By Sylvain Siou, VP, Systems Engineering, EfficientIP
Covid-19 has been a rapid learning curve for businesses as they transition to virtual off-premise spaces, requiring fast and efficient access to varied applications to ensure a return to business-as-usual. Meanwhile, appetite for solutions which improve efficiency has risen significantly to meet increasing demand, requiring companies to host several cloud technologies at once.
Southeast Asia is also going through digitalization among government agencies and business with deployment of cloud and multicloud services in response to evolving business needs. According to Gartner, Southeast Asia’s cloud market will continue to grow and potentially reach USD 40.32 billion by 2025. In this time, ASEAN has been working on expansion of universal broadband infrastructure, building a stronger ICT industry, promoting ICT across sectors, developing a skilled workforce and creating a solid infrastructure suited to technology development.
The value of multicloud
Whereas a single cloud provider can provide specific use for a company such as email or videoconferencing, multicloud allows businesses to pick and choose the services required to optimize their workplace, ensuring that all the diverse needs of that business are met via a flexible infrastructure. Cloud applications or storage solutions are now part of the toolkit of a modern business. IBM finds that by 2023, organizations globally are expected to be using at least 10 clouds, from a growing number of vendors. However, to date, only 25 percent have multicloud management strategies in place.
Multicloud success hinges on the security, performance and understanding of cloud infrastructures. With ASEAN moving forward with cloud and multicloud adoption, data security is among the top concerns for the region. The ASEAN Framework on Personal Data Protection was launched to monitor and protect data for users in the region, as a set of principles to guide the implementation of measures at national and regional levels to promote and strengthen personal data protection for the region.
According to a recent IDC survey, over half (55 percent) found a lack of unified management and monitoring, and an inability to drive a single security policy across different cloud providers, to be the key issues when implementing multicloud, rising to three fifths (58 percent) when building a common workflow. This has been a pain point for cloud service providers in Thailand on top of existing national policies that go against cloud practices.
As companies continue to deal with the pandemic and a distributed workforce, ad hoc multicloud adoption puts pressure on IT infrastructures due to fragmented data management, challenges around end-to-end security, and full network visibility. Multicloud increases complexity of management network infrastructures, due to the inherent complexity of providing available, reliable, and secure connectivity to applications distributed across on-premises data centers and private clouds as well as across multiple public clouds.

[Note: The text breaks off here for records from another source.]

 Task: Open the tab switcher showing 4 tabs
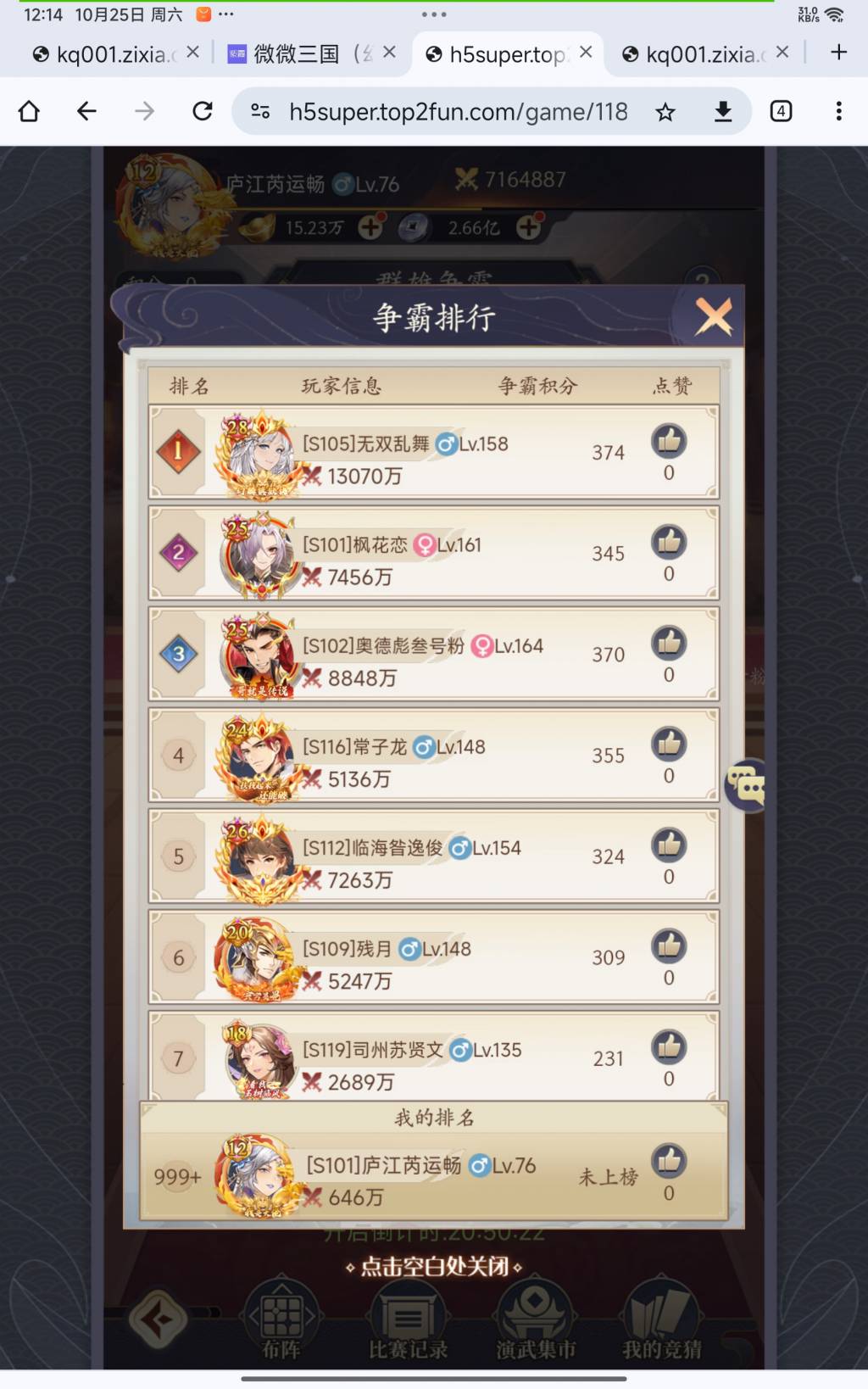click(x=781, y=111)
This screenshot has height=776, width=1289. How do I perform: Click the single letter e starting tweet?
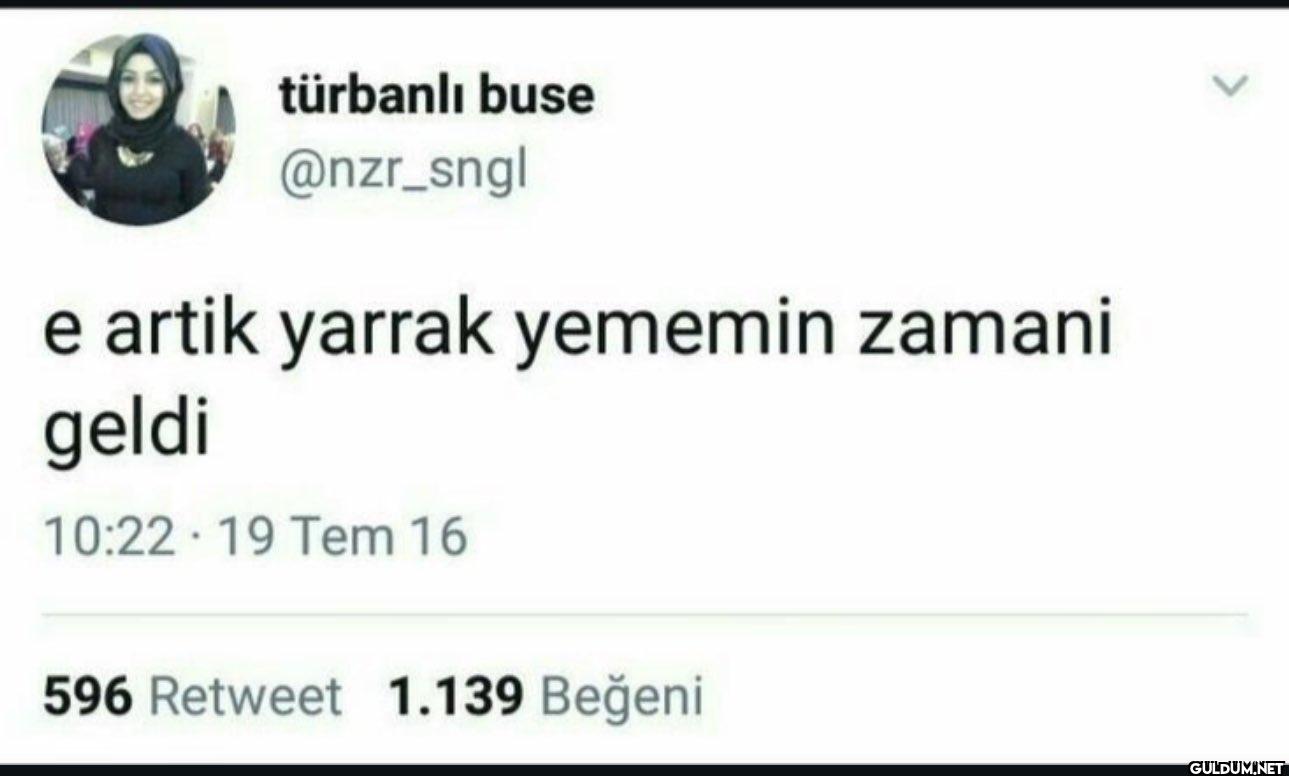click(62, 338)
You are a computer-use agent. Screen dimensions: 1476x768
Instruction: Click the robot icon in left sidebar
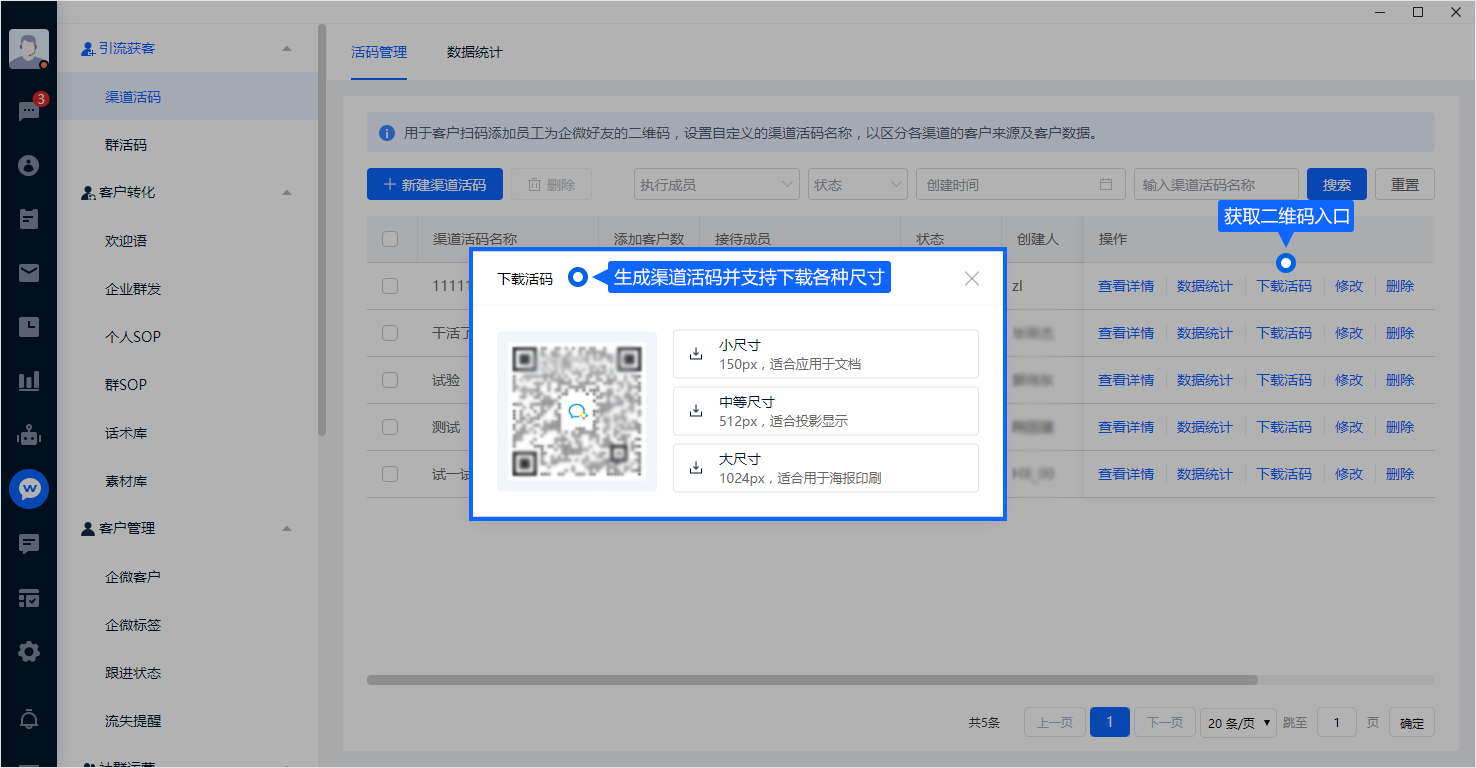pyautogui.click(x=28, y=435)
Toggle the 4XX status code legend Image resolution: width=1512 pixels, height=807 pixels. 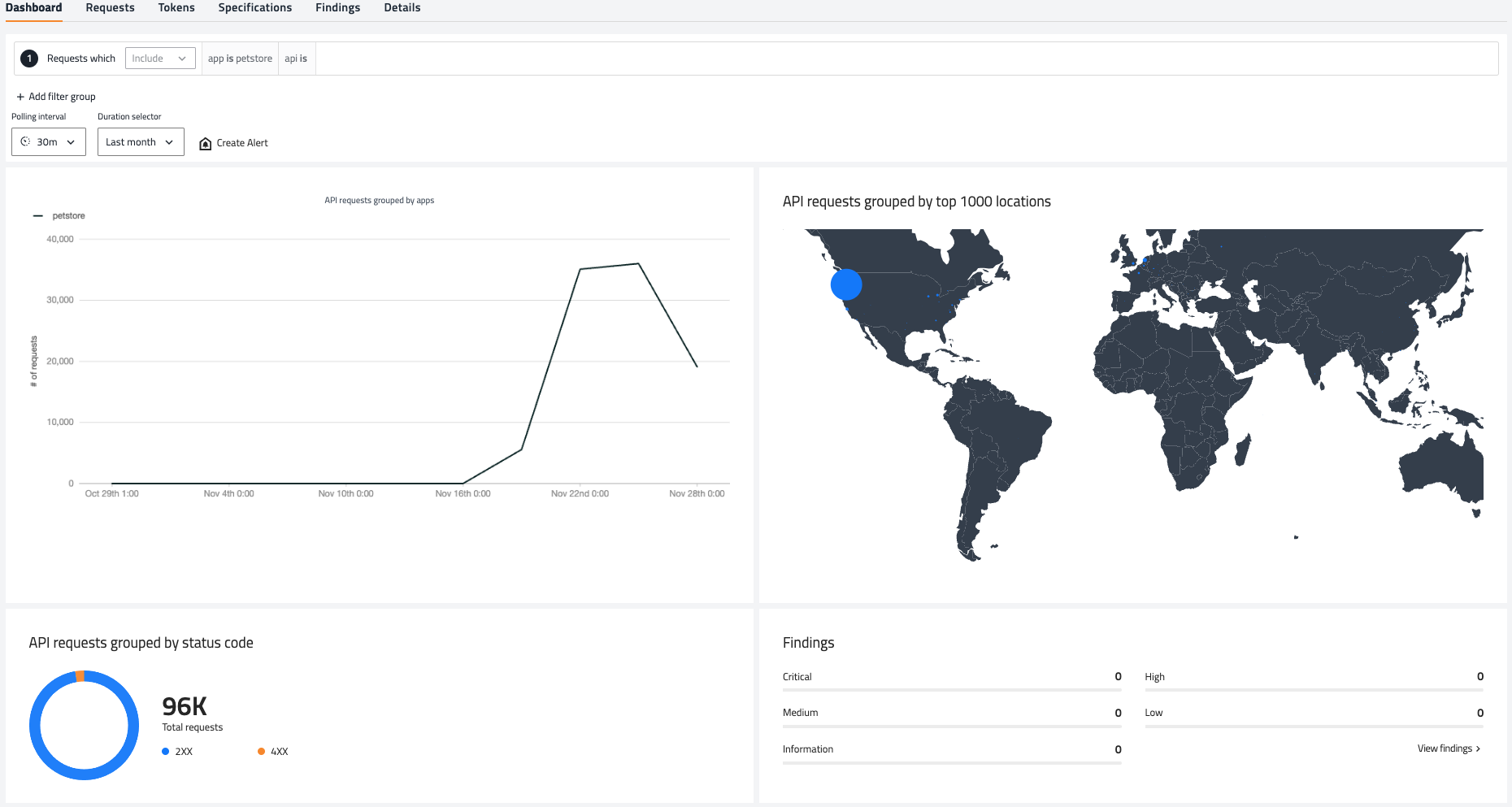click(273, 752)
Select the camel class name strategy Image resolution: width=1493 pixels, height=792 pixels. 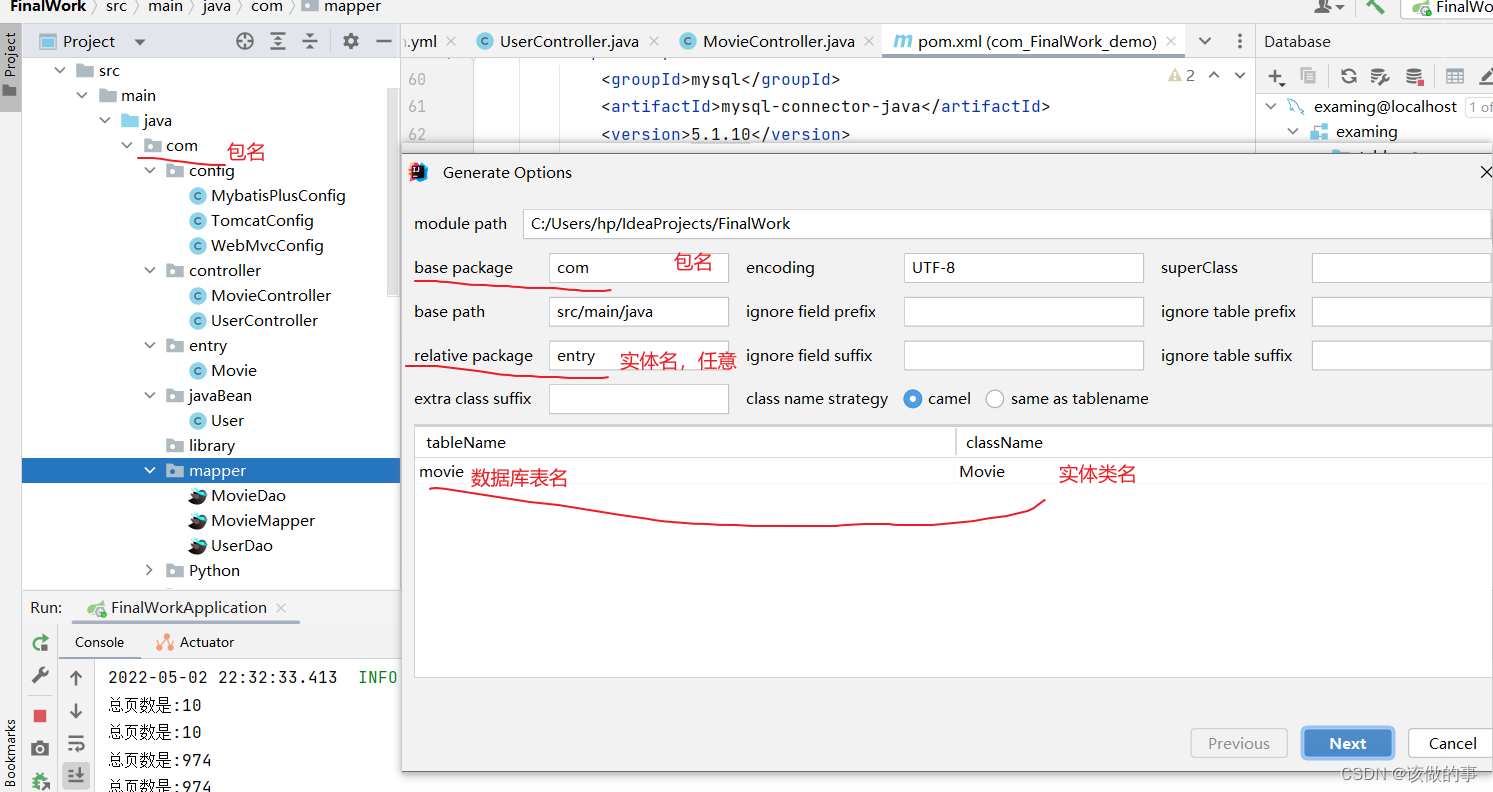pos(913,398)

What measures can be taken to mitigate these risks and reap the most benefits from multicloud?
DDI technology provides the required solutions to meet these complexity and security risks head on, especially as it provides a unified framework for DNS-DHCP-IPAM and network configurations. It offers services on top of public, private, and hybrid cloud infrastructures to provide scalability, security, and availability of applications and services. IP address management, based on a unified source of data based on IP, is indeed fundamental to keep applications working, as well as ensuring processes are not prone to errors and time-consuming. The IP address management must therefore happen at the foundational level of the application orchestration workflow.
Centralized management allows workplaces to overcome network complexity with control and consistency across the various cloud infrastructures. Single viewpoint control and enhanced visibility in DDI solutions help businesses understand and control their networks; and stay abreast in the face of new digital infrastructure, saving time and money.
End-to-end automation, which DDI technology provides through a centralized IP data repository and valuable metadata, is key for a successful shift to cloud. It also results in significant time savings.
DDI technologies also ensure that multicloud can be deployed rapidly, allowing companies to roll out new scalable services more efficiently. Faster time-to-market is key to the success of a business, from startups to well-established companies. With time savings on IT infrastructure management and deployment, teams spend more time on product development, serving their customers in the best way.
Risks to multicloud security can be resolved with a unified DDI solution as they ensure company security policies are enforced across the entire infrastructure. Some advanced DDI solutions are also capable of enhancing protection against data theft, by analysing DNS traffic and user behaviour to detect exfiltration attempts via the DNS.
As reliance on multicloud increases, it is critical that architecture is simple, secure, and scalable to add real value to cater to an increasingly distributed workforce. Overlooking this can have catastrophic consequences, such as application downtime. With DDI, businesses are poised to benefit from the new era of collaborative technology, especially with multicloud as a successful and crucial part of their lives as everyone returns to work.